### Task objective
Filter the records for lines holding the string "computer".

### Information given

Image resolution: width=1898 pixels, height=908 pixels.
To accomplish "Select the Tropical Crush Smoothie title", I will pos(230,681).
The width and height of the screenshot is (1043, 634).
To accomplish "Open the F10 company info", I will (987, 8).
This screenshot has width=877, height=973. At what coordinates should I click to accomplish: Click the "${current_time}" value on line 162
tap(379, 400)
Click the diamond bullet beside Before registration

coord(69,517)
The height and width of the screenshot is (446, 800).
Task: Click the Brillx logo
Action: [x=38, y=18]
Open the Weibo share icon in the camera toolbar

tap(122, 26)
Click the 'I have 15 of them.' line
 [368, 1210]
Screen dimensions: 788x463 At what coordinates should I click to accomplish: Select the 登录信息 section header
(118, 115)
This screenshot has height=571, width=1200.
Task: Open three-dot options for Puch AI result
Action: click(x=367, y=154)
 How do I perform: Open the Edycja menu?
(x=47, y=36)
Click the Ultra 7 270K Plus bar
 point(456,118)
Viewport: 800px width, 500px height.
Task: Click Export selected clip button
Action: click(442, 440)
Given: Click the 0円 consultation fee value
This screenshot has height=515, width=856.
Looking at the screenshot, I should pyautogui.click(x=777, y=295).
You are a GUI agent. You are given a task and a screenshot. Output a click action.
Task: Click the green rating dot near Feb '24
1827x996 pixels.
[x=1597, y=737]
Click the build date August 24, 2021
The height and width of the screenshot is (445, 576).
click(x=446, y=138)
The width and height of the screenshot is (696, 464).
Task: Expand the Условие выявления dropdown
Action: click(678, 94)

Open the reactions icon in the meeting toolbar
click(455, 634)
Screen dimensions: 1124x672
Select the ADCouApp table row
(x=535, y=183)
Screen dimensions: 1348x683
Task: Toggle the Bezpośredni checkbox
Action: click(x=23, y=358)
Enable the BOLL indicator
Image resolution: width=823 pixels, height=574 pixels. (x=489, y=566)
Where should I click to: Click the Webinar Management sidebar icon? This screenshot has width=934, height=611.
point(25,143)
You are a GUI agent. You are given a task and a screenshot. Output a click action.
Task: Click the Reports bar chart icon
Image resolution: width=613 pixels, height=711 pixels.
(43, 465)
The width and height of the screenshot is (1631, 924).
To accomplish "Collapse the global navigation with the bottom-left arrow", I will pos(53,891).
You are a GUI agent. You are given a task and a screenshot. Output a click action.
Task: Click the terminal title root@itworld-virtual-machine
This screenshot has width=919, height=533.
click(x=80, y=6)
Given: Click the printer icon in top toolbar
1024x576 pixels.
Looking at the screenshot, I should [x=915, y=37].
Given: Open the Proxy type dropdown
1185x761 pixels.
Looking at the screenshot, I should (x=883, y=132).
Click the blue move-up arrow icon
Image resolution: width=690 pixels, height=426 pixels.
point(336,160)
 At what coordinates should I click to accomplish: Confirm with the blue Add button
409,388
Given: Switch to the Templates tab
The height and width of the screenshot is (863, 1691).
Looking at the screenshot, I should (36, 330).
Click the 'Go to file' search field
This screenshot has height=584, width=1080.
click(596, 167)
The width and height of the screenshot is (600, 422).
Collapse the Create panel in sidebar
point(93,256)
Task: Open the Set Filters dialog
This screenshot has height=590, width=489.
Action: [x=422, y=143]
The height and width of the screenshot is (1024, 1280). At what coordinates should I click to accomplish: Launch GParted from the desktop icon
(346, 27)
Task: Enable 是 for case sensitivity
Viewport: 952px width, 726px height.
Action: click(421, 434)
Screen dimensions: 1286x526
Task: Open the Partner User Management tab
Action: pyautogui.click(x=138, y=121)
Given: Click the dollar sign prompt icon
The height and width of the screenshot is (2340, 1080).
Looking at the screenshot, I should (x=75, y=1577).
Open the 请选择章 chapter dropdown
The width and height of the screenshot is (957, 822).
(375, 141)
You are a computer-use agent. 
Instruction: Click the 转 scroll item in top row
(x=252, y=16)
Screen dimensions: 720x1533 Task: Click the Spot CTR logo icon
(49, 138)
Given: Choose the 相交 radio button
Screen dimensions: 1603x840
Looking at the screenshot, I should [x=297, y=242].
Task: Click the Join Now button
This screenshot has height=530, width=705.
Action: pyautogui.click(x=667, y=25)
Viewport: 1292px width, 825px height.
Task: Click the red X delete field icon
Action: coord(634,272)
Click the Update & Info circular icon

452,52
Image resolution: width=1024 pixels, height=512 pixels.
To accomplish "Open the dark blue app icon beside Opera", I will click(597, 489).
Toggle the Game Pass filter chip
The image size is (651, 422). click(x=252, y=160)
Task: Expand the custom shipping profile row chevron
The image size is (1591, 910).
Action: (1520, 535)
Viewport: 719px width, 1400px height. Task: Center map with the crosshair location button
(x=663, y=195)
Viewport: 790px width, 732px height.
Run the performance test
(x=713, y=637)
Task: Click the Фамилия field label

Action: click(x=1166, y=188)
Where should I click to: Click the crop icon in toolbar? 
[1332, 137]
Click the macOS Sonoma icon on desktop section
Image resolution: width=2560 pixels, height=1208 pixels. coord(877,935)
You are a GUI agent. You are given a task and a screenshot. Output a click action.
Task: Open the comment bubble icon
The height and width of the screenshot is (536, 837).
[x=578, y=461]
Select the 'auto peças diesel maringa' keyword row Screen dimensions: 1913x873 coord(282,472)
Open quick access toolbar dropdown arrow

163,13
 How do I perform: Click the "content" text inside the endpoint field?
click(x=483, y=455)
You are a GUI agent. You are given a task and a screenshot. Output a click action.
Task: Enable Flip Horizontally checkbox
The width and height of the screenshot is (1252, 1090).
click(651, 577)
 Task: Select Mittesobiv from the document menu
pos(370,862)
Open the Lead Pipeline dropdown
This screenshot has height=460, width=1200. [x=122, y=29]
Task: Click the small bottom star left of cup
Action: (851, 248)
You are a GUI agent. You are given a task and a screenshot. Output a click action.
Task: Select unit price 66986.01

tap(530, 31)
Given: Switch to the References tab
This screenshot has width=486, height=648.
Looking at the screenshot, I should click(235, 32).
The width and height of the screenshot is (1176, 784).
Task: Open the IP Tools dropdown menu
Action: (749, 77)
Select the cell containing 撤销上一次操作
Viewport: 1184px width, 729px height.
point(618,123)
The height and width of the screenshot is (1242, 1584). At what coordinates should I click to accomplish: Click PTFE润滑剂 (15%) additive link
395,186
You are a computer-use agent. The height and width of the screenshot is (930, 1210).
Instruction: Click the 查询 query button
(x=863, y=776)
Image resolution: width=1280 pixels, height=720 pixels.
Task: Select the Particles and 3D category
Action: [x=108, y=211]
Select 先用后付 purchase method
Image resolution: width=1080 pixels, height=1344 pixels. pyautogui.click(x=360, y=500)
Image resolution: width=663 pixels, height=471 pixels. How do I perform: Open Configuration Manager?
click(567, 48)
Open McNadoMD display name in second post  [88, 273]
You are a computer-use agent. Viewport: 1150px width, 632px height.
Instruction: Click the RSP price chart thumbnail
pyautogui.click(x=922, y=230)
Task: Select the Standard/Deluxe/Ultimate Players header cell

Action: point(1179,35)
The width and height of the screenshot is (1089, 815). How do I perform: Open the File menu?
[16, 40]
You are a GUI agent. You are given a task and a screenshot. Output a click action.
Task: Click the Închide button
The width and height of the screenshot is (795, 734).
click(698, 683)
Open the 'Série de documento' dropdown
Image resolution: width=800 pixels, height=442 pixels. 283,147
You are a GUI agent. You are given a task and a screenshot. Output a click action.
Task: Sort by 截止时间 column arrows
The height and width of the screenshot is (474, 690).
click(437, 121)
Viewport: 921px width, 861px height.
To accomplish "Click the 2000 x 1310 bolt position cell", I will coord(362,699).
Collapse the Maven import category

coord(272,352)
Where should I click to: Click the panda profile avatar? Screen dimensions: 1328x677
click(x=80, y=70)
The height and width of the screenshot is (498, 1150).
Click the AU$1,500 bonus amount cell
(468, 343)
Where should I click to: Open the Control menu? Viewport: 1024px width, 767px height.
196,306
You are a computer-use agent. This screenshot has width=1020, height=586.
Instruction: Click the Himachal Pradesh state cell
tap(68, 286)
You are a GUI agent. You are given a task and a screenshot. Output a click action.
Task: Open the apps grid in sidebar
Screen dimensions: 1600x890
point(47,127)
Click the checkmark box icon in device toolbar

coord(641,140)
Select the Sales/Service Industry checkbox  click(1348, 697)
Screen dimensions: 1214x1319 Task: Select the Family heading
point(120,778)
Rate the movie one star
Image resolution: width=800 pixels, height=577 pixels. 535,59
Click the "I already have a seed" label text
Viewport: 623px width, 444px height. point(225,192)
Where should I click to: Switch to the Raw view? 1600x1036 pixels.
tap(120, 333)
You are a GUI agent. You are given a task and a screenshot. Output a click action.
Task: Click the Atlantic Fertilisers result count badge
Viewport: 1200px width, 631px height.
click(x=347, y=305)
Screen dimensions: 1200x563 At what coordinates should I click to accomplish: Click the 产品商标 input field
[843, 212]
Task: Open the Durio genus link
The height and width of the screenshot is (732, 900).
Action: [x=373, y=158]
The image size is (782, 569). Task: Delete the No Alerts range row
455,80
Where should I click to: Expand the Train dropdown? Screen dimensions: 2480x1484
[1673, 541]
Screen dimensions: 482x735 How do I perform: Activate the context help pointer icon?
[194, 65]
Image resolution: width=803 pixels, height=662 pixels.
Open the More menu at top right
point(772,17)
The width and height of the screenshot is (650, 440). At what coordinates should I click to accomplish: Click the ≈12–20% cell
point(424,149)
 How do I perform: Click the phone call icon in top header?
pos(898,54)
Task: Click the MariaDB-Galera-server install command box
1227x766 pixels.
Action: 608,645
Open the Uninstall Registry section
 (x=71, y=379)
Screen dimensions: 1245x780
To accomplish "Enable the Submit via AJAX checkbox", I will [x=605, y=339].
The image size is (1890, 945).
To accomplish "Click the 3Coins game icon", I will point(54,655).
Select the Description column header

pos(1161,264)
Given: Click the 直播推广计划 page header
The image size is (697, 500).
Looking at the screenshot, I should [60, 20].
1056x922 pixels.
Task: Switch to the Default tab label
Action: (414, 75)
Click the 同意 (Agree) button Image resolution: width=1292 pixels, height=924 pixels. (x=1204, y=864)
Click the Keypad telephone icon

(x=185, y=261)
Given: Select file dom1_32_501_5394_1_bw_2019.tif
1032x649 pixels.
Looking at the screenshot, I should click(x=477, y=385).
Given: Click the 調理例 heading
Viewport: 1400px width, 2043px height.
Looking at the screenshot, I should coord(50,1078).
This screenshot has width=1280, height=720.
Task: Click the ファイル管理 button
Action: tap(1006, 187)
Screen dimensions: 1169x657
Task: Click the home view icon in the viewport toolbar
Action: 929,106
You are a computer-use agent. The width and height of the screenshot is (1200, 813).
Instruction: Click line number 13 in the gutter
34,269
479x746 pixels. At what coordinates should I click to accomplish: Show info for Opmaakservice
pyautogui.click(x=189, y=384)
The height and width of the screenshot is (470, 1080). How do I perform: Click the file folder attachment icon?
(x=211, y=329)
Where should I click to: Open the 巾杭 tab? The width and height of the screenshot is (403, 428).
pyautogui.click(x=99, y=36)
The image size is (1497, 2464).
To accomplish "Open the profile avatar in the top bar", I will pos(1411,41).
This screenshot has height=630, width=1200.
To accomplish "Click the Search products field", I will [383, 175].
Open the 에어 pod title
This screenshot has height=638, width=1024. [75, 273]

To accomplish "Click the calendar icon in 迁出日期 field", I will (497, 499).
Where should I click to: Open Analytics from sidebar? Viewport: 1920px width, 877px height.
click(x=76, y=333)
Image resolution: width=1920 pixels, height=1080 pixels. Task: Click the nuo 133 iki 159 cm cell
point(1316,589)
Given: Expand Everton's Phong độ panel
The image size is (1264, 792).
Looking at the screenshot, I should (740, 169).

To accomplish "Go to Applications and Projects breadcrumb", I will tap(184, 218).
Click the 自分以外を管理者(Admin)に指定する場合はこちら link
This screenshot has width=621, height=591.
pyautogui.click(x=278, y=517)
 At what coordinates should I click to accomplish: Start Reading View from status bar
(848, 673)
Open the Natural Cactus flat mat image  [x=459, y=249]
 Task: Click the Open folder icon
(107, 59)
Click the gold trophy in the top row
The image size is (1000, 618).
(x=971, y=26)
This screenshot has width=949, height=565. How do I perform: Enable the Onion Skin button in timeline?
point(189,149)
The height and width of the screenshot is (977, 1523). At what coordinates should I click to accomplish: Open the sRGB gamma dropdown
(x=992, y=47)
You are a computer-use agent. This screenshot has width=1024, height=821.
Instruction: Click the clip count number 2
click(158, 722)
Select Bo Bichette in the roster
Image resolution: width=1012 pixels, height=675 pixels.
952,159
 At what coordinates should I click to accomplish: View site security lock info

### Task result
You are a computer-use agent. 
You are a computer-use agent. The height and width of the screenshot is (930, 1210).
You are a computer-use agent. Viewport: 1150px width, 632px height.
You are a computer-use agent. This screenshot has width=1020, height=586.
You are a computer-use agent. The width and height of the screenshot is (1200, 813).
You are a computer-use agent. This screenshot has width=1024, height=821.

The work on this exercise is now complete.